Viviane Asselin (pour René Audet)
Depuis le début des recherches, j’ai travaillé sur trois projets directement ou indirectement liés à l’entreprise d’ensemble de l’équipe. J’en présente ici les objectifs et les résultats.
Le paradoxe est le suivant : en dépit de l’hétérogénéité de la production romanesque québécoise qui justifie la rareté des études au dire de ceux qui évitent l’effort ou qui l’osent sous toutes réserves , les exercices de catégorisation apparaissent redondants d’un ouvrage à l’autre. On n’utilise pas nécessairement les mêmes expressions pour désigner une forme nouvelle ou modulée – quoique la chose soit fréquente – mais, dans l’ensemble, on ne relève pas moins les mêmes pratiques (minimalisme, nouveau baroque, littérature intime, récits discontinus…) et les mêmes thèmes (l’identité individuelle, laquelle passe par une réflexion sur la sexualité, la condition féminine, l’enfance, l’écriture…). À cela, deux hypothèses : ou bien le corpus n’est pas aussi disparate qu’on le laisse entendre, ou bien les travaux échouent à rendre compte avec exactitude de la situation littéraire actuelle. Dans un cas comme dans l’autre, il y a matière à renouveler un discours qui manque de rigueur. Comme portrait d’ensemble, la contribution la plus substantielle demeure celle de Michel Biron, François Dumont et Élisabeth Nardout-Lafarge (2007), lesquels identifient six phénomènes narratifs majeurs : les best-sellers ou « nouvelle fiction québécoise », l’écriture migrante, le roman en mode mineur ou « minimaliste », les romans baroques ou hyperréalistes, la fiction intimiste ou « nouvelle subjectivité » et les fictions de soi.
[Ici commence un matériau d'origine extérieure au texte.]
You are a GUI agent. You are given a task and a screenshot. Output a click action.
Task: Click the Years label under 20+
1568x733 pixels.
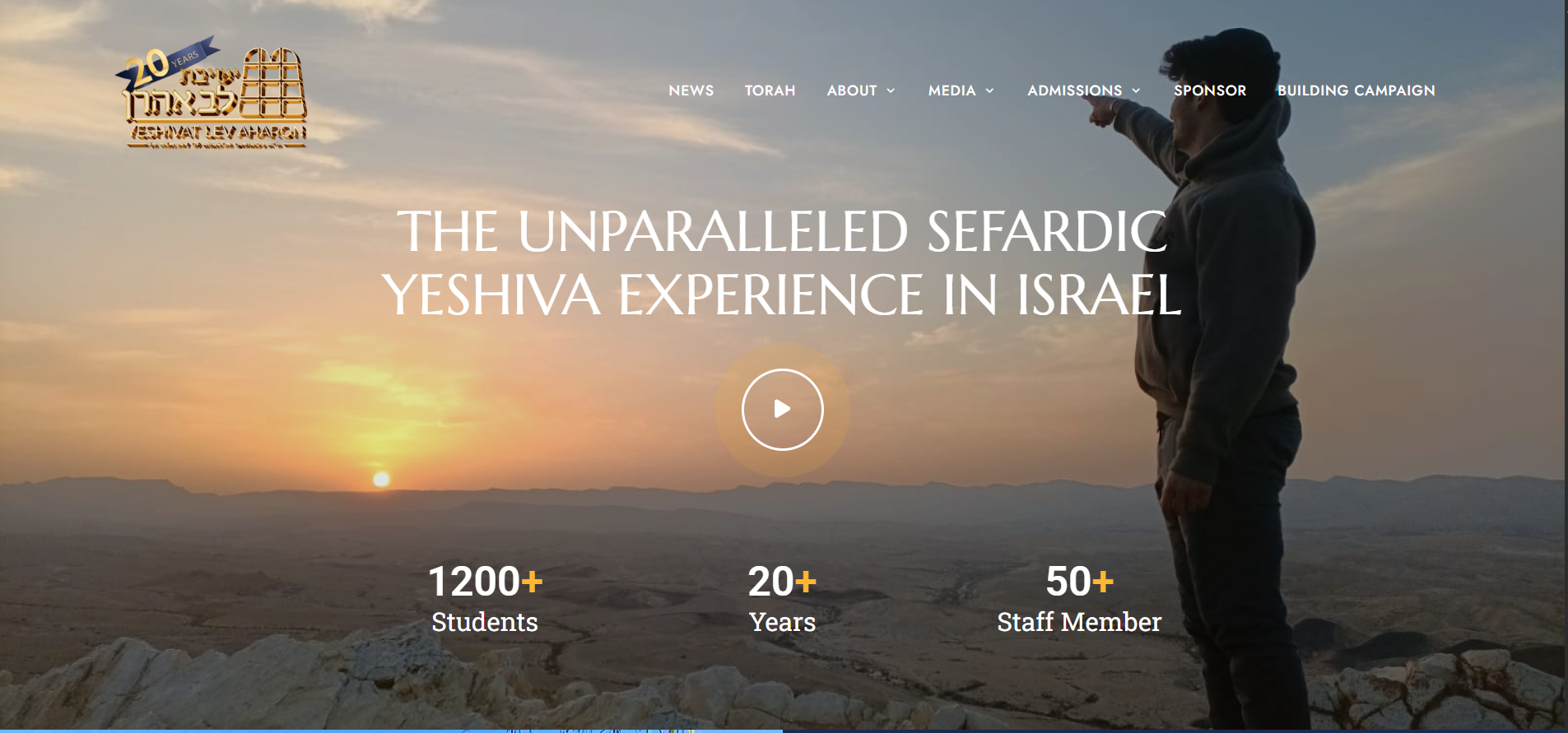pyautogui.click(x=782, y=622)
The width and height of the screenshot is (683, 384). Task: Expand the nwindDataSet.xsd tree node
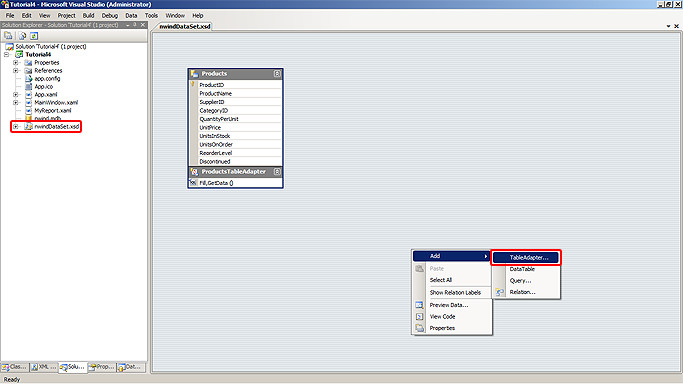[16, 127]
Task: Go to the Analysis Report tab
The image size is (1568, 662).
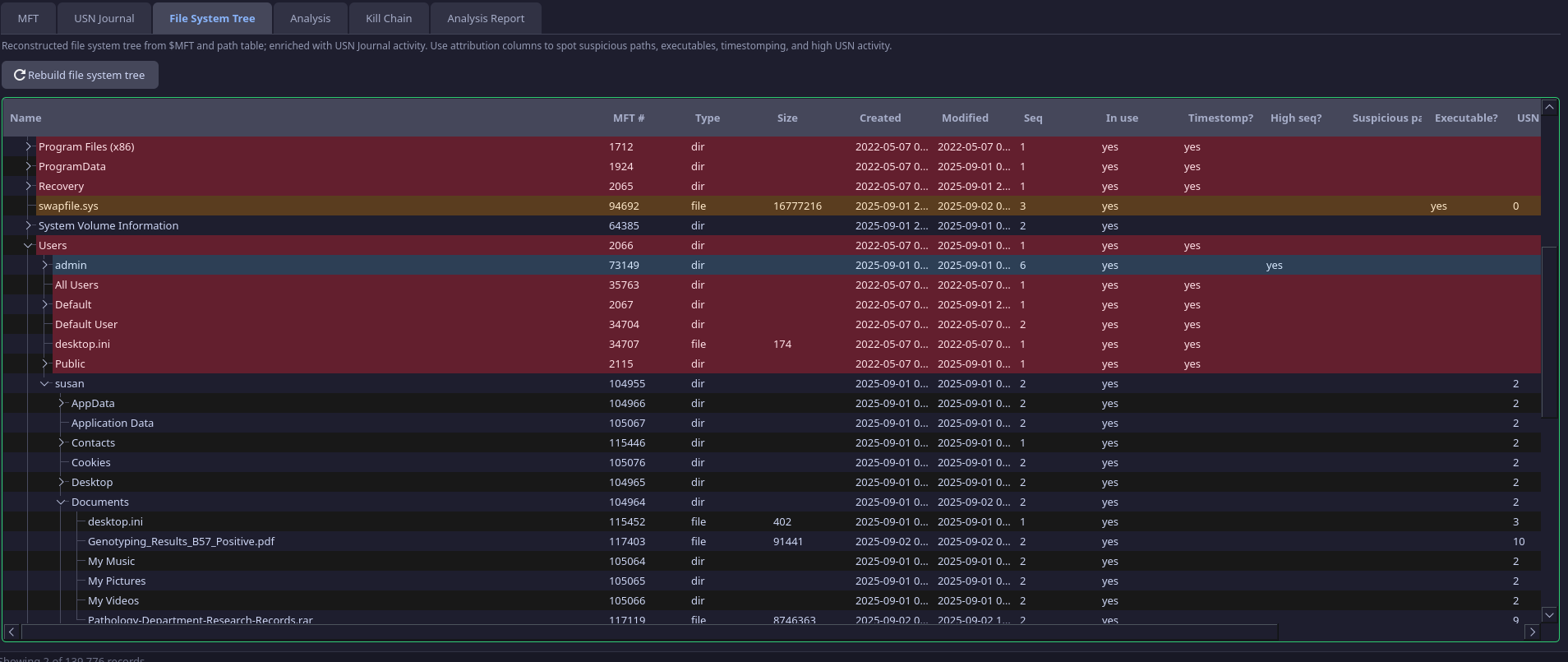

Les efforts terminologiques pour caractériser la production actuelle laissent voir un certain laisser-aller de la critique qui, tantôt reprend les expressions inventées par les chercheurs français (« récit de filiation », « autofiction », « minimalisme »…) sans préciser si les pratiques québécoises témoignent des mêmes enjeux (on peut en douter), tantôt utilise des étiquettes antérieures auxquelles elle ajoute l’adjectif « contemporain » pour en marquer la différence ou la nouveauté (« roman familial contemporain », par exemple). Rares sont donc les chercheurs qui proposent leur propre exercice terminologique à partir, surtout, d’un corpus exclusivement québécois – sinon peut-être Jacques Allard (1997) qui, par « roman mauve », désigne toute œuvre méditative et intimiste. Cette posture de la critique suggère au moins trois choses : ou bien la littérature contemporaine ne fait que prolonger ce qui précède, modulant tout au plus certaines pratiques (on parle d’ailleurs plus volontiers de stratégies modulées que radicalement nouvelles) ; ou bien elle s’inscrit en harmonie avec le corpus français ; ou encore le discours critique manque d’outils (ou de volonté) pour décrire autrement la situation.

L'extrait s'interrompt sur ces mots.